Kurushio and her sisters had left thirty-six hours earlier. The lead ship of a new class, she was running at fifteen knots for her high-speed transit to the exercise area, powered by her large, efficient diesels which now drew air through the snorkel mast. Her crew of ten officers and sixty enlisted men was on a routine watch cycle. An officer of the deck and his junior kept the watch in the sub's control room. An engineering officer was at his post, along with twenty-four ratings. The entire torpedo department was at work in their midships station, doing electronic tests on the fourteen Type 89-Mod C torpedoes and six Harpoon missiles. Otherwise the watch bill was normal, and no one remarked on the single change. The captain, Commander Tamaki Ugaki, was known as a stickler for readiness, and though he drilled his men hard, his was a happy ship because she was always a smart ship. He was locked in his cabin, and the crew hardly knew he was aboard, the only signs of his presence the thin crack of light under the door and the cigarette smoke that came out the exhaust vent. An intense man, their skipper, the crewmen thought, doubtless working up plans and drills for the upcoming exercise against the American submarines. They'd done well the last time, scoring three first-kills in ten practice encounters. That was as good as anyone might expect. Except for Ugaki, the men joked at their lunch tables. He thought like a true samurai, and didn't want to know about being second best.

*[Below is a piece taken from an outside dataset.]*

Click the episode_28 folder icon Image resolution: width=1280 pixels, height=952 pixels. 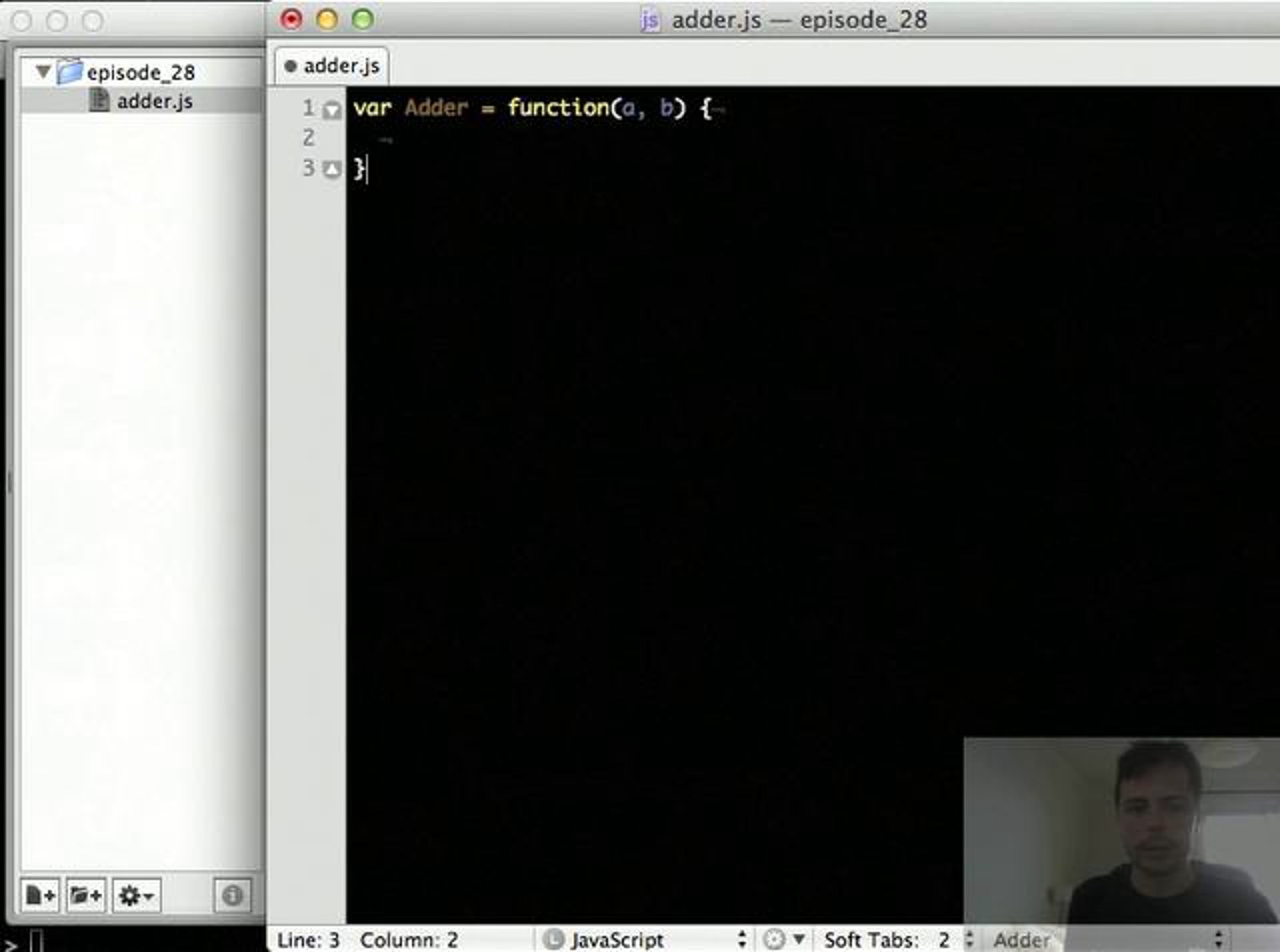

Ryan had established a routine in his first month back of spending one day per week at the Pentagon. He'd explained to journalists that his office wasn't supposed to be a cell, after all, and it was just a more efficient use of everyone's time. It hadn't even resulted in a story, as it might have done a few years earlier. The very title of National Security Advisor, everyone knew, was a thing of the past. Though the reporters deemed Ryan a worthy successor to the corner office in the White House, he was such a colorless guy. He was known to avoid the Washington "scene" as though he feared catching leprosy, he showed up for work every day at the same time, did his job in as few hours as circumstances allowed-to his good fortune, it was rarely more than a ten-hour day—and returned to his family as though he were a normal person or something. His background at CIA was still very sketchy, and though his public acts as a private citizen and a government functionary were well known, that was old news. As a result Ryan was able to drive around in the back of his official car and few took great note of it. Everything with the man was just so routine, and Jack worked hard to keep it that way. Reporters rarely took note of a dog that didn't bark. Perhaps they just didn't read enough to know better.